:: WHAT IS NEEDED ::
Quote exactly and only this range of lines in the data below: the line that holds "17 (97, 2018)" to the line that holds "Sour cherry for", both included.

:: STORED DATA ::
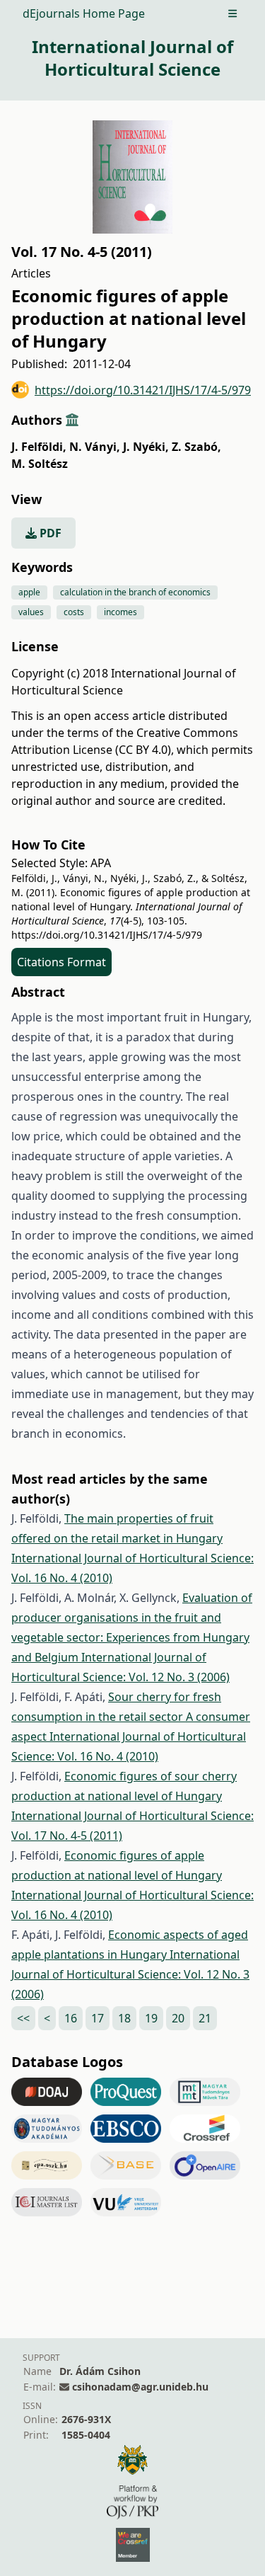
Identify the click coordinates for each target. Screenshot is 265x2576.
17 (97, 2018)
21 (205, 2018)
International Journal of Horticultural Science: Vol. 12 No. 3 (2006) (130, 1974)
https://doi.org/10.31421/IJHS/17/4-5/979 (143, 390)
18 (124, 2018)
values (31, 612)
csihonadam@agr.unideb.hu (140, 2386)
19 (151, 2018)
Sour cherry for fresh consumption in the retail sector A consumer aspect (130, 1716)
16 (70, 2018)
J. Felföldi (38, 446)
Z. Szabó (196, 446)
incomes (120, 612)
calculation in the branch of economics (135, 592)
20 (178, 2018)
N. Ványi (94, 446)
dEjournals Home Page (84, 13)
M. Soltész (39, 463)
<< (23, 2018)
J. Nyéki (146, 446)
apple (29, 592)
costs (74, 612)
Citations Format (61, 962)
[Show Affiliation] (72, 420)
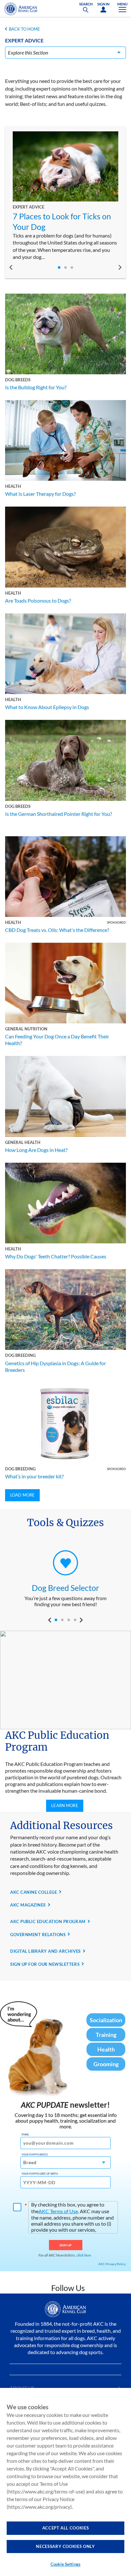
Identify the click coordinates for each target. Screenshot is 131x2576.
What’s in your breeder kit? (34, 1476)
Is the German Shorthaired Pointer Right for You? (58, 814)
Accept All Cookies (65, 2527)
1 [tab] (59, 267)
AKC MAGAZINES (28, 1904)
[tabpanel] (65, 196)
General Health (22, 1142)
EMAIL (25, 2134)
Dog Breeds (18, 379)
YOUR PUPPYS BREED (35, 2154)
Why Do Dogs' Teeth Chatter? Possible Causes (55, 1256)
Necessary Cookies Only (65, 2546)
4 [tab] (75, 1620)
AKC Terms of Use (58, 2211)
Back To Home (24, 29)
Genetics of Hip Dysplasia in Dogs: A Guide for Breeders (55, 1366)
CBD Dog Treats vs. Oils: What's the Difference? (57, 930)
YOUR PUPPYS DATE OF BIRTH (40, 2173)
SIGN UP (65, 2245)
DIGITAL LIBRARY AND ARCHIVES (45, 1951)
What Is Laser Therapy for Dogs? (40, 494)
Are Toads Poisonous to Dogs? (38, 600)
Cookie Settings (65, 2564)
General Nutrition (26, 1028)
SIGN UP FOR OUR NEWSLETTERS (44, 1964)
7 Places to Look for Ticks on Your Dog (62, 221)
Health (13, 486)
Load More (22, 1494)
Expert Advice (28, 206)
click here (84, 2255)
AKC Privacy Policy (112, 2264)
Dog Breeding (20, 1355)
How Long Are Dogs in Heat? (36, 1150)
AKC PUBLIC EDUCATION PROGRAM (48, 1921)
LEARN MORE (64, 1805)
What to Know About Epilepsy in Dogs (47, 707)
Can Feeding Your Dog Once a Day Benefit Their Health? (57, 1039)
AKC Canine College (33, 1892)
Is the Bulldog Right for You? (35, 387)
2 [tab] (65, 267)
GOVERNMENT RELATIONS (38, 1934)
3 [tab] (72, 267)
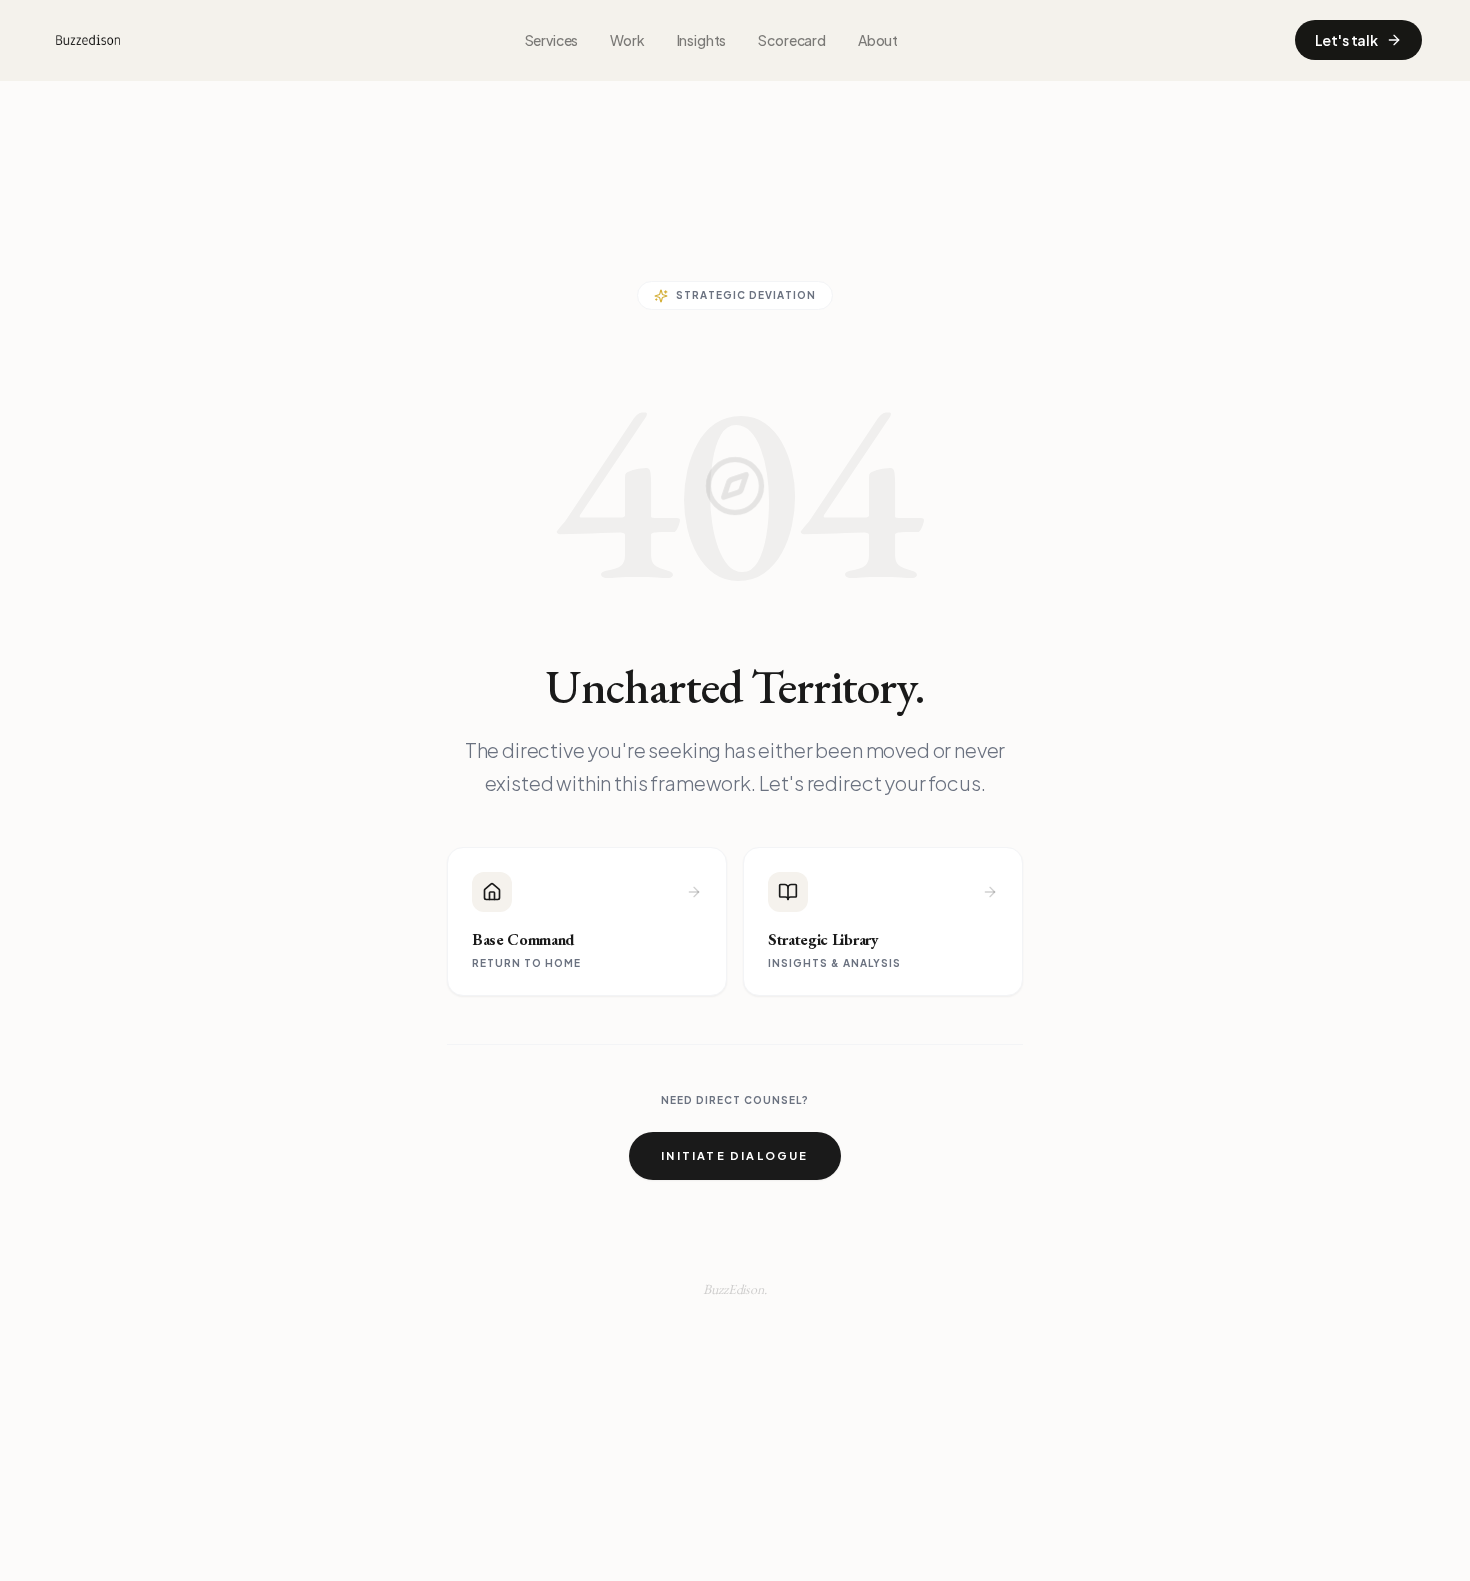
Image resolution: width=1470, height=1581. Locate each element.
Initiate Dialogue (734, 1155)
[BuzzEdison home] (88, 40)
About (878, 40)
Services (552, 40)
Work (627, 40)
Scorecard (792, 40)
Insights (702, 40)
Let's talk (1346, 40)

:: PROBLEM SOLUTION ::
17 (97, 2018)
21 (205, 2018)
International Journal of Horticultural Science: Vol. 12 No. 3 (2006) (130, 1974)
https://doi.org/10.31421/IJHS/17/4-5/979 (143, 390)
18 (124, 2018)
values (31, 612)
csihonadam@agr.unideb.hu (140, 2386)
19 (151, 2018)
Sour cherry for fresh consumption in the retail sector A consumer aspect (130, 1716)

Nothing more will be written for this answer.